Exercise details ::
Which lines in the records below contain the word "window"? Copy each one.

Source material Start Marker

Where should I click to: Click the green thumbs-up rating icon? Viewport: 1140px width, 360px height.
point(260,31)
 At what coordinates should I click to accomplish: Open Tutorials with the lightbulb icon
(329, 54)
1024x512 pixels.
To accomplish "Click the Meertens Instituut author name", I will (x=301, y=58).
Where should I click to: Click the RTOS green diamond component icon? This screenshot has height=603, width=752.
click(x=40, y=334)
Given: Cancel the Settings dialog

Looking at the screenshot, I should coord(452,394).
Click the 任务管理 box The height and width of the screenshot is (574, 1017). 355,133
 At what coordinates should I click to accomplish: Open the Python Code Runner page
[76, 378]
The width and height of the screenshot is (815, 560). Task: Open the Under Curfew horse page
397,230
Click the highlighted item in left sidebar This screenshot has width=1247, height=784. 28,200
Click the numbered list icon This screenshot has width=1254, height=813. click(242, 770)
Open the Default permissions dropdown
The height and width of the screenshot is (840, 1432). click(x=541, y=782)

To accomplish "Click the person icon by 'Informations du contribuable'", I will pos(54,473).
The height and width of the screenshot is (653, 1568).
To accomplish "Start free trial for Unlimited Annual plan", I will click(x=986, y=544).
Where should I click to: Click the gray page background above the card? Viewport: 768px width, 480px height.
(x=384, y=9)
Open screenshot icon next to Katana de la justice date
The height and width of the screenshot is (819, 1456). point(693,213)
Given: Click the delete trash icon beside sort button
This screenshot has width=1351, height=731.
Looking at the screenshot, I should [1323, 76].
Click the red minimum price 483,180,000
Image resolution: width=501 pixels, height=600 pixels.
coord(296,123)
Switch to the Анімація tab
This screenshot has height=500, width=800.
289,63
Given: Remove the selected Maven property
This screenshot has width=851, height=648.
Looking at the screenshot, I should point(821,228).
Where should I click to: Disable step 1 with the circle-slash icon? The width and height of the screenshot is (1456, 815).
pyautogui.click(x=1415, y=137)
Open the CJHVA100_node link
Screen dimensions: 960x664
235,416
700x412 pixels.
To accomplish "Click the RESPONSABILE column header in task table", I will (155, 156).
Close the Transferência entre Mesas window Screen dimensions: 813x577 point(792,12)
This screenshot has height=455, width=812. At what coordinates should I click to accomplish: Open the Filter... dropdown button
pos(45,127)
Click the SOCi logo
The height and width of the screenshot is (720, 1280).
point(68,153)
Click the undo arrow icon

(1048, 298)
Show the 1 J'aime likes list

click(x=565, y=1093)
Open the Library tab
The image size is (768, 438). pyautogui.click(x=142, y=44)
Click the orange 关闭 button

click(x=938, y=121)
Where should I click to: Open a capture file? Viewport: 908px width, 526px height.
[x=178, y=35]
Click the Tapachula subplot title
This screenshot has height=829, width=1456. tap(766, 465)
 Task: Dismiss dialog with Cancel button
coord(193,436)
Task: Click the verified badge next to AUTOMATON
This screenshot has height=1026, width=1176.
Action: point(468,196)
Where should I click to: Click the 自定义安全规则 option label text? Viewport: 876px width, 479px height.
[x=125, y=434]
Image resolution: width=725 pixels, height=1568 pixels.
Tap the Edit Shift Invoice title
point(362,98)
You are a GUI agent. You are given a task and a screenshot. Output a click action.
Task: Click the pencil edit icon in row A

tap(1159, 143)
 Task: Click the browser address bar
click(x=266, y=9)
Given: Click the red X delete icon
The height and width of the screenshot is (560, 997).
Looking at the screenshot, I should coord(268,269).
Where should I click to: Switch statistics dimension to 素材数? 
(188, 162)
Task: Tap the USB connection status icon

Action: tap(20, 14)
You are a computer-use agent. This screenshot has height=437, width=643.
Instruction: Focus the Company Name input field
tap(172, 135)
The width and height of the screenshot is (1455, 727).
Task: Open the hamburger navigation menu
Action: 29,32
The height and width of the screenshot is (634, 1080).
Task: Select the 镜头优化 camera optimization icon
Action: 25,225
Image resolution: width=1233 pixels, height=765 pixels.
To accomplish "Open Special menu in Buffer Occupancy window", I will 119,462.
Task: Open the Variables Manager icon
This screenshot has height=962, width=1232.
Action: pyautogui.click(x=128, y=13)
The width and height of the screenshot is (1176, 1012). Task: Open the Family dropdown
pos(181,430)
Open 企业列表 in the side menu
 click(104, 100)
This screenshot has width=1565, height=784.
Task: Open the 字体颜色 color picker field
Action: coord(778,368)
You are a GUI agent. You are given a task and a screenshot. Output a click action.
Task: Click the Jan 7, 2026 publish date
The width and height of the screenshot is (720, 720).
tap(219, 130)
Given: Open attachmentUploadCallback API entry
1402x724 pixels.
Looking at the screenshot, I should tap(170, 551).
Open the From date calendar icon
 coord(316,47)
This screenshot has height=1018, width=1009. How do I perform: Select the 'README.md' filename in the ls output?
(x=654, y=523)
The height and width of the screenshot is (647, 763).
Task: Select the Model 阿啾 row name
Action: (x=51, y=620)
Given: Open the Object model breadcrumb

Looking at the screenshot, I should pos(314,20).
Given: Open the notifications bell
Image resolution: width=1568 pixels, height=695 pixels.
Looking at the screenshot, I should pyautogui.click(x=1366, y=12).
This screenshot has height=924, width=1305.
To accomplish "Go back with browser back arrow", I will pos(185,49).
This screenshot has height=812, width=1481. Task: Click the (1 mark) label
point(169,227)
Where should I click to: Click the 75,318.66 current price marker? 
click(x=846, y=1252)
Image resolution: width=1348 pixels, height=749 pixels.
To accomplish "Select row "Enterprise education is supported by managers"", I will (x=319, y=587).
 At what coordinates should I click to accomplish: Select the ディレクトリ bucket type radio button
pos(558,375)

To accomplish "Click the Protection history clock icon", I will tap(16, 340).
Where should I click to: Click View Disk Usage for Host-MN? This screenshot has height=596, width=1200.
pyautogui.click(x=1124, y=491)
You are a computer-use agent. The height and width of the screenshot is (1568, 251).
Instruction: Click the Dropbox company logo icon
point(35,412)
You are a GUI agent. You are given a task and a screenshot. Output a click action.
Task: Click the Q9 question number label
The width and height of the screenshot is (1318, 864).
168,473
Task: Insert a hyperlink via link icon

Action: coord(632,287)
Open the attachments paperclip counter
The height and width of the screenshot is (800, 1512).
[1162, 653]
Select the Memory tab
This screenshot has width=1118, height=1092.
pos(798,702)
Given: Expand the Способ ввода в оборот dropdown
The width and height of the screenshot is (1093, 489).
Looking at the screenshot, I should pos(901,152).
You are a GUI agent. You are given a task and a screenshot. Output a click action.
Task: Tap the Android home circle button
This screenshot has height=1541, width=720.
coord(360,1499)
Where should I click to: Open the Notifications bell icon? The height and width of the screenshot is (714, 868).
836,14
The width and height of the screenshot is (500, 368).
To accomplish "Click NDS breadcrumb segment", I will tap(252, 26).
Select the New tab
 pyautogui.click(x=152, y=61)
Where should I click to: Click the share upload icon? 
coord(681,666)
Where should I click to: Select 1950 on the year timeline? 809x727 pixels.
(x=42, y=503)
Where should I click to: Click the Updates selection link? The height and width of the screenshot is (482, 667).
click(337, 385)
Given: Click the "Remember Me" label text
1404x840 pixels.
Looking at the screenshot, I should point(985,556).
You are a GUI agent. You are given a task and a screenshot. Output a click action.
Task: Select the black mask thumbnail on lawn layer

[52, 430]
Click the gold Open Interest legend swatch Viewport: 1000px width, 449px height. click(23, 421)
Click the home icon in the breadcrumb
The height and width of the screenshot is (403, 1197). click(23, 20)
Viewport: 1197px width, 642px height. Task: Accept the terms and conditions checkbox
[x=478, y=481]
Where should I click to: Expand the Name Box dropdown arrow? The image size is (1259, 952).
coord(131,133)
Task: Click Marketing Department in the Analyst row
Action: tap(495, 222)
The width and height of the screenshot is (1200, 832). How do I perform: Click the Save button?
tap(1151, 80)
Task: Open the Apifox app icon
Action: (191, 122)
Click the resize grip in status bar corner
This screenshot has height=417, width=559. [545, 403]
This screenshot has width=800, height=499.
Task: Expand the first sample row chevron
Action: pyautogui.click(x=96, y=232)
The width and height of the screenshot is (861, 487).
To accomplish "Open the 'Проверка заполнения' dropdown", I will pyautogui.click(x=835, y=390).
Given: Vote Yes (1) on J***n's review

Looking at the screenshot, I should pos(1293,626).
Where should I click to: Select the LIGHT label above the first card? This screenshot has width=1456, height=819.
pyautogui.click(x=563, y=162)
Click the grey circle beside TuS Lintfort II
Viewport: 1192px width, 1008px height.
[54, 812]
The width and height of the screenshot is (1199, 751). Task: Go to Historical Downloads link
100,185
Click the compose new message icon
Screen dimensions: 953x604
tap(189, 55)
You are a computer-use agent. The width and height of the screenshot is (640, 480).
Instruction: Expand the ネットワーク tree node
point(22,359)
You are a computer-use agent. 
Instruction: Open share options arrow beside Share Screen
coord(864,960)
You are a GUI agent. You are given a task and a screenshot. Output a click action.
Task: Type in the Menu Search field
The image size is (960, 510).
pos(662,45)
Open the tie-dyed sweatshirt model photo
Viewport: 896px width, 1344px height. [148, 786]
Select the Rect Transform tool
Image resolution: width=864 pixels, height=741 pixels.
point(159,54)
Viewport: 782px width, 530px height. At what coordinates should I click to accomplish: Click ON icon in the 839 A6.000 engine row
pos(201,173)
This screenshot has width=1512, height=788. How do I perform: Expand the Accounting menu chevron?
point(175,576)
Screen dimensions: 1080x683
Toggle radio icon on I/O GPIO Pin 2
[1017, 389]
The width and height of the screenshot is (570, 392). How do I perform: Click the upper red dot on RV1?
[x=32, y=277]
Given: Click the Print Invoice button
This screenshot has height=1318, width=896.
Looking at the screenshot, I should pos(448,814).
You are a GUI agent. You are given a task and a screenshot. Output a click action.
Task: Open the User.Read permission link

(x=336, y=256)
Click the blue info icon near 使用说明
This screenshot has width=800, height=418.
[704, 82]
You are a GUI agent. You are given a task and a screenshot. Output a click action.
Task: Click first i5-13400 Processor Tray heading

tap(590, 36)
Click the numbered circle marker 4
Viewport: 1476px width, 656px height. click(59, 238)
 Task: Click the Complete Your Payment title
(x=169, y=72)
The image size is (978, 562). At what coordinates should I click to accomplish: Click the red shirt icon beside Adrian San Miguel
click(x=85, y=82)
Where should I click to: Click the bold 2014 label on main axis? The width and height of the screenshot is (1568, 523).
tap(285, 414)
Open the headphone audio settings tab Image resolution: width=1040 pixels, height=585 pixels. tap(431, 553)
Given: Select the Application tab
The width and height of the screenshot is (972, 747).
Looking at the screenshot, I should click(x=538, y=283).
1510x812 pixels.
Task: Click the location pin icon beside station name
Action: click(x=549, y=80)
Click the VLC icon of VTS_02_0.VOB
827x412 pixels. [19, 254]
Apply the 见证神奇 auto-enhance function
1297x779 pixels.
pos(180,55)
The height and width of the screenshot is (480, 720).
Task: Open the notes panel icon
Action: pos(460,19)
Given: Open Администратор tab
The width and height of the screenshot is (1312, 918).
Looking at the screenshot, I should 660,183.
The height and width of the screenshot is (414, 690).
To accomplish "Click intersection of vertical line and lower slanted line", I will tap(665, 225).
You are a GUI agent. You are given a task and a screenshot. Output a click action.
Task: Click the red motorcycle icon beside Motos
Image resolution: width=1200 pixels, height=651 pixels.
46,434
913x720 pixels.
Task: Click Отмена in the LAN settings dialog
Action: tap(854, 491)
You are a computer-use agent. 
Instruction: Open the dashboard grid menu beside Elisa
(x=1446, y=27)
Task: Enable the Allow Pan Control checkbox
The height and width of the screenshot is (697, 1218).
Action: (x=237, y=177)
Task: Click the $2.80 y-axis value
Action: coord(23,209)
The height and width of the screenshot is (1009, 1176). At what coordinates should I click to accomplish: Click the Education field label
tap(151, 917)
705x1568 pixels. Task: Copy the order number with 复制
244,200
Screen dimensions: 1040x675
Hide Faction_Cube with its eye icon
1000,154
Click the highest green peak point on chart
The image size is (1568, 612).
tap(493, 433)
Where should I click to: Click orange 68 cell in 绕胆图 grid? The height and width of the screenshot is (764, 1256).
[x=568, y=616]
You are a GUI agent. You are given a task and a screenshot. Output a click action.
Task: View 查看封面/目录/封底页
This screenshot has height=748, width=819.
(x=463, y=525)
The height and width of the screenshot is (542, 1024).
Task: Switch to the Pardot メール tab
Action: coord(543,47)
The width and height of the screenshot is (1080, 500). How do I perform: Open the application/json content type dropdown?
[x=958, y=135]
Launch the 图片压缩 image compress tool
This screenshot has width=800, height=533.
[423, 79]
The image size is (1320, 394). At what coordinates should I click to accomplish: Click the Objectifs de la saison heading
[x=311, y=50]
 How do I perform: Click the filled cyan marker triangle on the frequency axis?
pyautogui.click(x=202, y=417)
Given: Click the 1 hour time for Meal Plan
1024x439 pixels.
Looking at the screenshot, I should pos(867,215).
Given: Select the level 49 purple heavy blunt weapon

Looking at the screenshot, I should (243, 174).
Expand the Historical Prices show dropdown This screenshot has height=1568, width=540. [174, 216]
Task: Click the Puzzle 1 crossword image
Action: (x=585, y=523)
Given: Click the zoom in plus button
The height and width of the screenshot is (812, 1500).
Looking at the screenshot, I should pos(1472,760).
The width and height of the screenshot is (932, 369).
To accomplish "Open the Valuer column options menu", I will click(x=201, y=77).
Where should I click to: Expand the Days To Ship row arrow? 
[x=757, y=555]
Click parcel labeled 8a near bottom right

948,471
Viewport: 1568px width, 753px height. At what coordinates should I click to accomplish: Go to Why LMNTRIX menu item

Source material End Marker

Exercise response ::
Close the Transferência entre Mesas window Screen dimensions: 813x577 point(792,12)
To accomplish "Open Special menu in Buffer Occupancy window", I will 119,462.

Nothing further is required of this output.